If they were, would they be willing to take him in if he appeared without his mother?

“Even if I did that, I still would be in Afghanistan, which we’ve agreed is no choice at all, not for me.

That leaves only trying to cross into Pakistan or India. ”

“Thanks to your father, you have a passport for both countries. You have one for Tajikistan,” Mami said. “He put by the cash for each country.”

“Which will run out eventually. Mami, even with the correct passport and papers, there will be no one to claim or speak up for me. There are no American aid agencies operating in any of those countries. We have no friends there. I have no way of even figuring out how to find Baba’s American or someone who worked with this American and might help me. ”

“You could go to the American embassy in Pakistan or Tajikistan. You might even go to India.”

“And say what? Mami, I don’t know what the American’s real name is. Do you even know?”

He watched her debate how much she should say. “Yes. That is, I know what message I was to send and to whom.”

“A coded message?”

“Yes.”

“To?”

Her teeth snuck out to chew her lower lip. “Do you remember Mr. White?”

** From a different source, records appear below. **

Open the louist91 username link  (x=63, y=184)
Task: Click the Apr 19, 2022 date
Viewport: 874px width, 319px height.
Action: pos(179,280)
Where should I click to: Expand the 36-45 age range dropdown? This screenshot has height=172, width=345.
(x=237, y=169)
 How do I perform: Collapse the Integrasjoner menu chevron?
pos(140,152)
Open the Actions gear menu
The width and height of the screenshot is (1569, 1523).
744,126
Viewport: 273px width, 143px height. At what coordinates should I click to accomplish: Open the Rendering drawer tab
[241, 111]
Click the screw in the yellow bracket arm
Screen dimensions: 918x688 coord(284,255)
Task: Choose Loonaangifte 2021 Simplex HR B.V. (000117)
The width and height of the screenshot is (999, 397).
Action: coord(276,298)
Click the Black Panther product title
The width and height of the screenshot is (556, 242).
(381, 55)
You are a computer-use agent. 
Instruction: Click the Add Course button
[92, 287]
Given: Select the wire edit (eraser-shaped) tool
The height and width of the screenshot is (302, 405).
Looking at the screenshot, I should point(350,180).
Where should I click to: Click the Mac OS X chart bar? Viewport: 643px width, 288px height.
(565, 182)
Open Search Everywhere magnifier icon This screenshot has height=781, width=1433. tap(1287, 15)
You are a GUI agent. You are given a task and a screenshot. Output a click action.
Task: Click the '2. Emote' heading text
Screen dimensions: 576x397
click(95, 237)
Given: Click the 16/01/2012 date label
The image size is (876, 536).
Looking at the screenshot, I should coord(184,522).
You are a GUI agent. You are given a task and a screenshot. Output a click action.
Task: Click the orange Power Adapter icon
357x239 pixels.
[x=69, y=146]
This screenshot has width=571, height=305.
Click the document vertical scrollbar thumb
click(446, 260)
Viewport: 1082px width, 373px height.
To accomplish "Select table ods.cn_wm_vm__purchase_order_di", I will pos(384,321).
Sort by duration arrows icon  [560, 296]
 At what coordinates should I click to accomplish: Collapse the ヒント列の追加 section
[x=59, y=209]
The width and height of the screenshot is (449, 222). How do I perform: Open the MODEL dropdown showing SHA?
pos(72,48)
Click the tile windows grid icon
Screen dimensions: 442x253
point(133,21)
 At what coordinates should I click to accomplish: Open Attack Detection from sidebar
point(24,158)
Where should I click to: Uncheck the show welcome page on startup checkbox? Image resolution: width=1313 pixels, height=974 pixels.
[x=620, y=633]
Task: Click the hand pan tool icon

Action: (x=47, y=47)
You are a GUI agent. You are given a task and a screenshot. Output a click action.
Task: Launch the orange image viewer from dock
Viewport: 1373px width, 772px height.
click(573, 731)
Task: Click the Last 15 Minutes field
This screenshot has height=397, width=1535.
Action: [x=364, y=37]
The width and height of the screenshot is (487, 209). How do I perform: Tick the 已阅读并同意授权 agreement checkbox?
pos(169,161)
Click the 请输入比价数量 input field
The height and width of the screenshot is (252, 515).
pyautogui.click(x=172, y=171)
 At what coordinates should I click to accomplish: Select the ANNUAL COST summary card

Ah. I thought as much. “I remember.”

When he said nothing more, she studied his face. “You knew.”

Not a question. “I had a suspicion.”

“Because?”

“Of what we talked about.” Which he didn’t want to get into now, so he said, “When you followed Baba’s instructions to come here, how long were you supposed to wait?”

Her eyes slid to stare at her feet. When she replied, her voice was meek. Or, perhaps, ashamed? Embarrassed? “Two months. Three, at most.”

“Three months ?” She couldn’t have surprised him more if she’d slapped him. “Mami, we’ve been here for almost a year and a half! Why did you wait? We could’ve gone together to India or Pakistan, or back into Herat to find your family.”

“Please.” She raised her hands in a weak, warding-off gesture. “I don’t know. I made a mistake. I thought, I really thought Mr. White would keep his word and was only delayed.”